Брат из массовки
Брат родился почти на десять лет позже меня. Это само по себе значит, что ничью другую жизнь я не знаю так же подробно. От момента, когда мать с улыбкой прикладывала мою детскую ладонь к своему выпуклому животу: «Чувствуешь, пинается?» — до момента, который сейчас
Мы родились в семье военного. Было время, когда для меня это что-то значило. Я даже стыдился, что не продолжил военную династию. После университета, когда замаячила срочная служба, подумывал даже скрыть честный диагноз. Но отец тогда сказал: «Я 25 лет отслужил. Считай, за вас обоих». И еще он сказал, что это «не мое» — «не из того теста сделан». Сказанное меня обидело. Но внутри я соглашался: я был книжным ребенком, робким подростком, «мягкотелым» юношей.
▬▬▬▬▬▬▬▬▬▬
Задание:
Напишите продолжение приведенного выше текста о младшем брате, начав сразу после его последнего предложения.
▬▬▬▬▬▬▬▬▬▬
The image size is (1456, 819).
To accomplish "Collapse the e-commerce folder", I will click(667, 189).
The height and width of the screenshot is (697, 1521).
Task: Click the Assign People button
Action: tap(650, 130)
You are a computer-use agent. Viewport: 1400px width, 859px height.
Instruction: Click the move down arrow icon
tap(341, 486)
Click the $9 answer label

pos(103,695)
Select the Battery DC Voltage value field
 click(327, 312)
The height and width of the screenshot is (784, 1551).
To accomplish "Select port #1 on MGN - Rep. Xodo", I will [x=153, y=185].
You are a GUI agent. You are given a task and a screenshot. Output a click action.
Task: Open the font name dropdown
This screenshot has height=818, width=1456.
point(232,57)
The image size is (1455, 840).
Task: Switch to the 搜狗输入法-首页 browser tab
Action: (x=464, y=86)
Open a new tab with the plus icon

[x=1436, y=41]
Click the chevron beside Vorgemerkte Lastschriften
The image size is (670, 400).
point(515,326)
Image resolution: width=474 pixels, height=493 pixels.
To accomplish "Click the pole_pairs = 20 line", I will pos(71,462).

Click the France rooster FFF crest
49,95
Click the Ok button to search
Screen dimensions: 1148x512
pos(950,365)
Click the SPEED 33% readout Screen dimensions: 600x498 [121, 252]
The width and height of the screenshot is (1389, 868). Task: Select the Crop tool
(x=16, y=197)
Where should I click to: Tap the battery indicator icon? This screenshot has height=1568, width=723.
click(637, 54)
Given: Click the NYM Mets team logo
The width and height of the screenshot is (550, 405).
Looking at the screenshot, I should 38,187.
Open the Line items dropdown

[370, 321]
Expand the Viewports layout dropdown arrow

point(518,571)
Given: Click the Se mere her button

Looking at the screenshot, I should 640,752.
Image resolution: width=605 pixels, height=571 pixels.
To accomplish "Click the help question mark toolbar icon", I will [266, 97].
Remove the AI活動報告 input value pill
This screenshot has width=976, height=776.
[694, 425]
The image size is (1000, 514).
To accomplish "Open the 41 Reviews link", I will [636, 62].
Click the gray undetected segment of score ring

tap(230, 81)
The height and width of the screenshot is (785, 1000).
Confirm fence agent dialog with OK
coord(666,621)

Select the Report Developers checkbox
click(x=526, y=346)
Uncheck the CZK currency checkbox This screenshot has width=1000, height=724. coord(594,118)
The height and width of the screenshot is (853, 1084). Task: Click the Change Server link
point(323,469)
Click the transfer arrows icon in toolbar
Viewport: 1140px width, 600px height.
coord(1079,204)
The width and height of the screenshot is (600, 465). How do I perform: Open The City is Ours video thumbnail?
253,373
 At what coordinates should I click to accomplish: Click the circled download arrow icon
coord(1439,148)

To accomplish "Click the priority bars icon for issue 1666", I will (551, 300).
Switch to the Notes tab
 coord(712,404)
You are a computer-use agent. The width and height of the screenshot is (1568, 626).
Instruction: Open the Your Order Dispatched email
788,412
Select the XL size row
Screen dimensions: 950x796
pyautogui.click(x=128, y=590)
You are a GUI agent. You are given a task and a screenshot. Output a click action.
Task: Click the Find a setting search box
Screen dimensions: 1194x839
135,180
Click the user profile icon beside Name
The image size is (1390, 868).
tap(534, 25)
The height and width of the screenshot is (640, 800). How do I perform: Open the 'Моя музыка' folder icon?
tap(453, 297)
▬▬▬▬▬▬▬▬▬▬
Результат:
Брат во многом был моей противоположностью. В пять лет, шебутной и подвижный, он приводил в восторг отцовских сослуживцев. Фамильярно называл капитанов и майоров «Серегами» и «Андрейками». Во дворе наловчился залезать верхом на высокую перекладину турника и оттуда, хохоча, плевался, дразнил остальную детвору. Помню, на моих глазах старшак вытолкал брата с качелей. Пока я, задыхаясь от возмущения, пытался словом добиться справедливости, у меня из-за спины прилетел камень и в кровь рассек обидчику лоб. Уже тогда мой брат сам мог за себя постоять. Он предпочитал действовать не раздумывая. Это меня и восхищало, и пугало. Я так никогда не мог.
Нас наказывали отцовской портупеей. Обычно мне хватало пары ударов, чтобы расплакаться и просить прощения. А брат выпячивал челюсть, до последнего сдерживал слезы и твердил:
В конце концов его упрямство обезоруживало и отца, и мать. Было бесполезно бить его, чтобы заставить что-то сделать. В итоге брат получал свое, отряхивался и бежал дальше как ни в чем не бывало. А родители бессильно разводили руками: «Что, блин, за ребенок!»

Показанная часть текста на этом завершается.